◆ Excerpt to read:

FIRST AMENDMENT TO CREDIT AGREEMENT AND CONSENT
Exhibit 10.1
FIRST AMENDMENT TO CREDIT AGREEMENT AND CONSENT
THIS FIRST AMENDMENT TO CREDIT AGREEMENT AND CONSENT dated as of November 15, 2013 (this Agreement) is entered into among Standard Parking Corporation (the Company), the Guarantors, the Lenders party hereto and Bank of America, N.A., as Administrative Agent, Swing Line Lender and an Issuing Lender. All capitalized terms used herein and not otherwise defined herein shall have the meanings given to such terms in the Credit Agreement (as defined below).
RECITALS
WHEREAS, the Company, the Lenders, Bank of America, N.A., as Administrative Agent, Swing Line Lender and an Issuing Lender, Wells Fargo Bank, N.A., as an Issuing Lender and JPMorgan Chase Bank, N.A., as an Issuing Lender, have entered into that certain Credit Agreement dated as of October 2, 2012 (as amended or modified from time to time, the Credit Agreement);
WHEREAS, APCOA Bradley Parking Company, LLC has entered into that certain Construction, Financing and Operating Special Facility Lease Agreement dated as of March 2000 between the State of Connecticut Department of Transportation and APCOA Bradley Parking Company, LLC (the Bradley Agreement);
WHEREAS, it has been determined that the Bradley Agreement should be accounted for as a Capital Lease on the balance sheet of the Company; and
WHEREAS, the Company has requested that the Lenders amend the Credit Agreement and provide the consent set forth below;
NOW, THEREFORE, in consideration of the premises and the mutual covenants contained herein, and for other good and valuable consideration, the receipt and sufficiency of which are hereby acknowledged, the parties hereto agree as follows:
1. Amendments. The Credit Agreement is hereby amended, effective as of October 2, 2012, as follows:
(a) The following definition is hereby added to Section 1.1 of the Credit Agreement in appropriate alphabetical order to read as follows:
Bradley Agreement means that certain Construction, Financing and Operating Special Facility Lease Agreement dated as of March 2000 between the State of Connecticut Department of Transportation and APCOA Bradley Parking Company, LLC, as in effect on the Closing Date and as amended or otherwise modified from time to time in a manner not materially adverse to the Lenders.
(b) A new sentence is hereby added at the end of Section 15.4(a) of the Credit Agreement to read as follows:
It is understood and agreed that, so long as the aggregate amount of Debt of the Company and its Subsidiaries under the Bradley Agreement, calculated on a consolidated basis in accordance with GAAP, does not exceed $40,000,000, (x) the Bradley Agreement and all rights and obligations thereunder shall be classified and accounted for on a basis consistent with that reflected in the Audited Financial Statements (regardless of any amendment or restatement of the Audited Financial Statements after the Closing Date)

◆ Provided material:
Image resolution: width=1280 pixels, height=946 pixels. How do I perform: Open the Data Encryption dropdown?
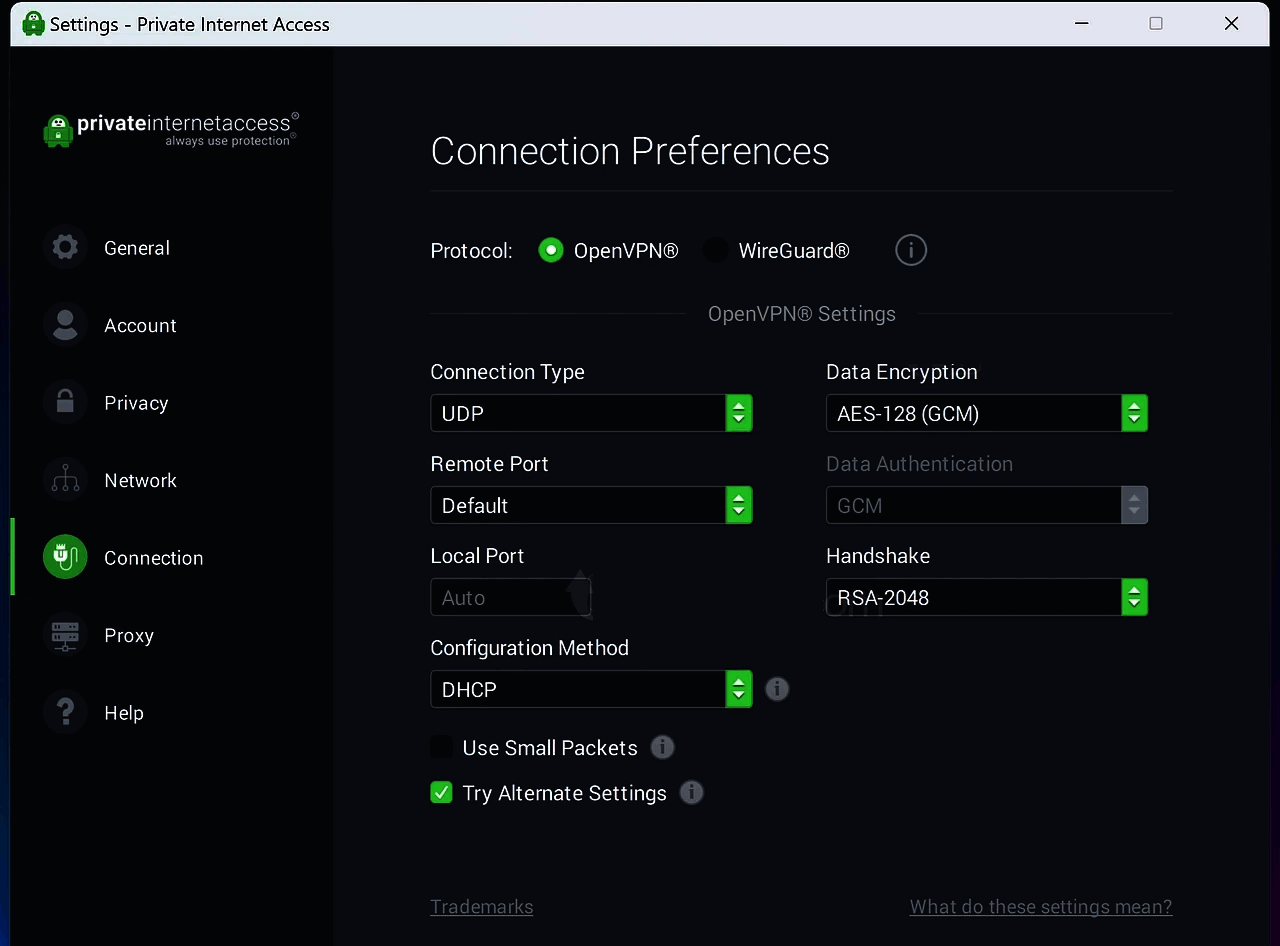(986, 413)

◆ The request:
Carry on writing the credit agreement amendment, picking up right after its final words. None of the material has anything to do with the credit agreement amendment.

◆ Result for this exercise:
for all purposes of this Agreement and the other Loan Documents (other than for purposes of the calculation set forth in the text preceding clause (x) of this sentence), notwithstanding any determination that the Bradley Agreement should be accounted for as a Capital Lease on the balance sheet of the Company in accordance with GAAP and (y) notwithstanding any such determination, in accordance with GAAP and prepared in conformity with GAAP as used in this Agreement (other than in the text preceding clause (x) of this sentence) shall permit the classification and accounting for of the Bradley Agreement on a basis consistent with that reflected in the Audited Financial Statements (regardless of any amendment or restatement of the Audited Financial Statements after the Closing Date).
2. Consent. Notwithstanding the terms of Sections 10.1.2 and 10.1.3 of the Credit Agreement, the Administrative Agent and the Lenders hereby agree that the Company shall have until November 30, 2013 (as such date may be extended by up to fifteen (15) Business Days by the Administrative Agent in its sole discretion) to deliver (a) unaudited financial statements for the Company and its Subsidiaries for the Fiscal Quarter ending September 30, 2013 (as required by Section 10.1.2 of the Credit Agreement) and (b) the Compliance Certificate required by Section 10.1.3 of the Credit Agreement to accompany the unaudited financial statements referenced in clause (a) above. The above consent shall not modify or affect the Companys obligations to comply fully with the terms of Sections 10.1.2 and 10.1.3 of the Credit Agreement or any other duty, term, condition or covenant contained in the Credit Agreement or any other Loan Document in the future. The consent is limited solely to the specific consent identified above and nothing contained in this Agreement shall be deemed to constitute a waiver of any other rights or remedies the Administrative Agent or any Lender may have under the Credit Agreement or any other Loan Document or under applicable law.
3. Bradley Agreement. The Company hereby represents and warrants to the Administrative Agent and the Lenders that the Bradley Agreement has not been amended, restated, supplemented, replaced or otherwise modified in any respect since its initial date of execution in March 2000.
4. Conditions Precedent. This Agreement shall be effective upon receipt by the Administrative Agent of counterparts of this Agreement duly executed by the Company, the Guarantors, the Required Lenders and Bank of America, N.A., as Administrative Agent.
5. Miscellaneous.
(a) The Credit Agreement and the other Loan Documents and the obligations of the Company and the Guarantors thereunder, are hereby ratified and confirmed and shall remain in full force and effect according to their terms. This Agreement shall constitute a Loan Document.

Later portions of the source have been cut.